▸ **Task**
The entire listing, reproduced exactly and stripped of images, is the expected output.
● ● ●
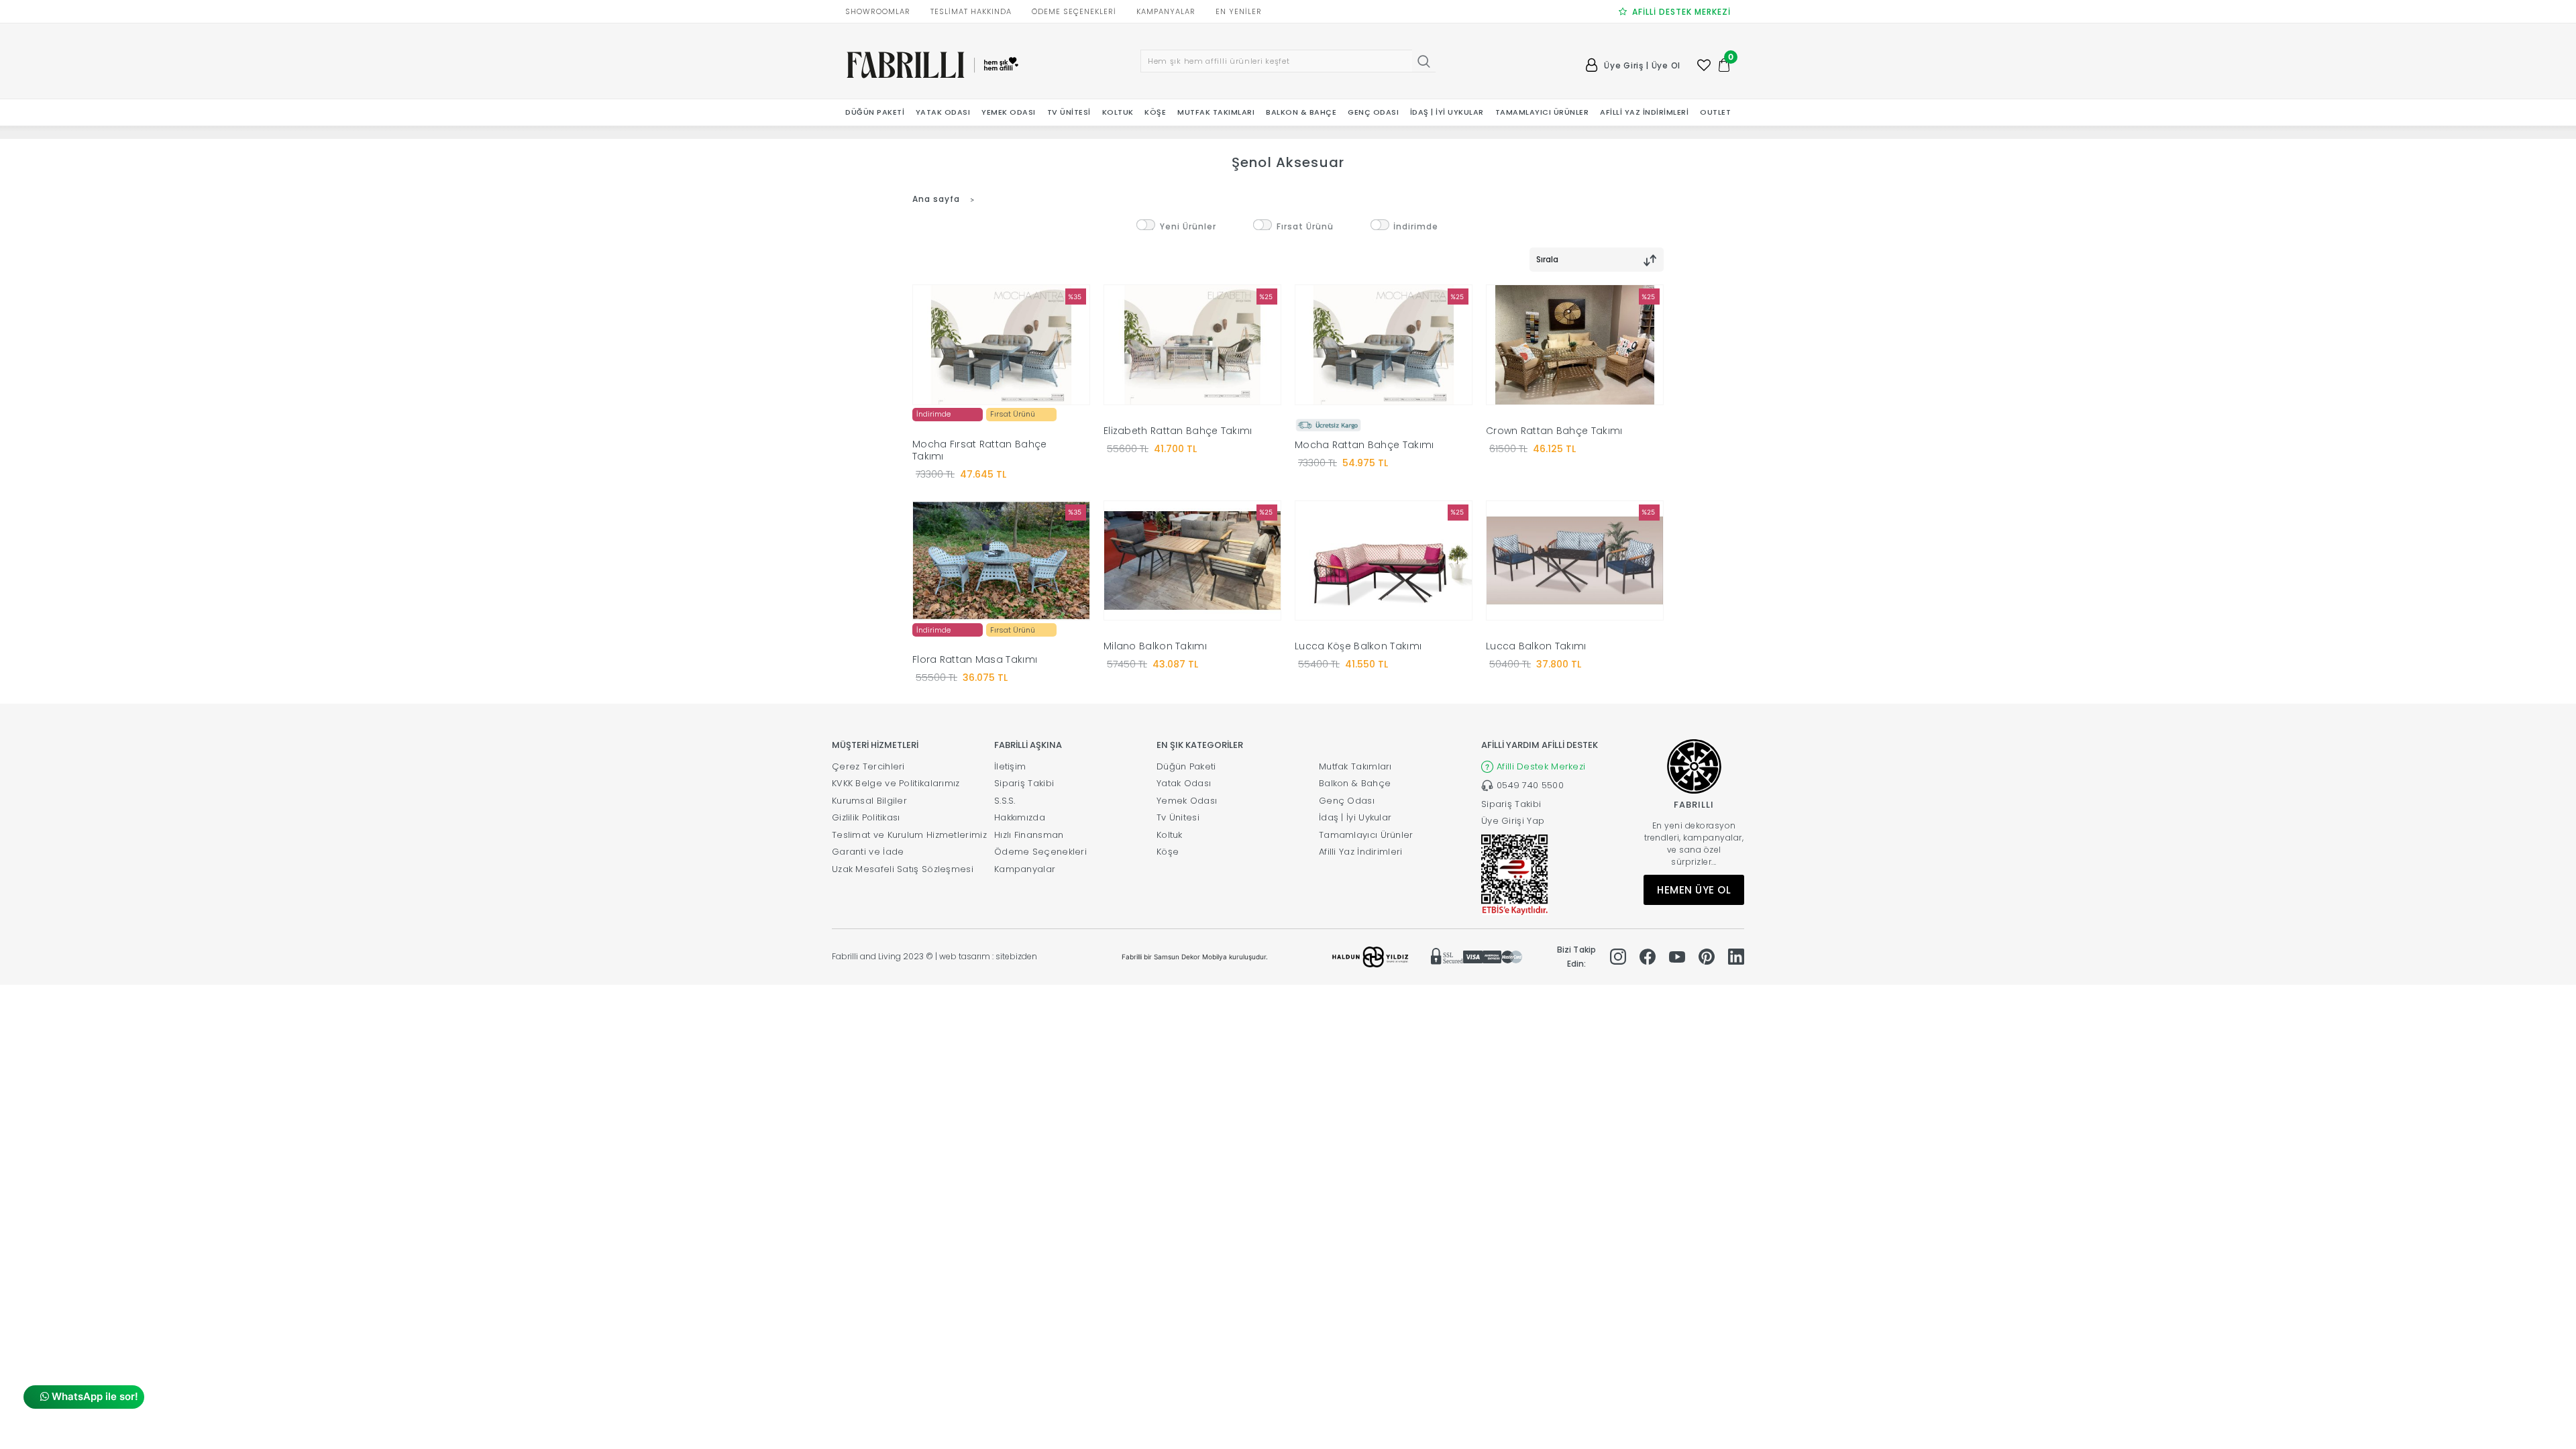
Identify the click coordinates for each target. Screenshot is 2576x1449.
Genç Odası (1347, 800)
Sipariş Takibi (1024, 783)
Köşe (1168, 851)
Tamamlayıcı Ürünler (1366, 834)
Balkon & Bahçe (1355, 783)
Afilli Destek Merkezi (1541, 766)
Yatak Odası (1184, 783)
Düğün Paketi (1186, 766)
● ● ●
▸ **Your response**
Identify the click coordinates for each target. Screenshot is 2576x1449.
Genç Odası (1347, 800)
Sipariş Takibi (1024, 783)
Köşe (1168, 851)
Tamamlayıcı Ürünler (1366, 834)
Balkon & Bahçe (1355, 783)
Afilli Destek Merkezi (1541, 766)
Yatak Odası (1184, 783)
Düğün Paketi (1186, 766)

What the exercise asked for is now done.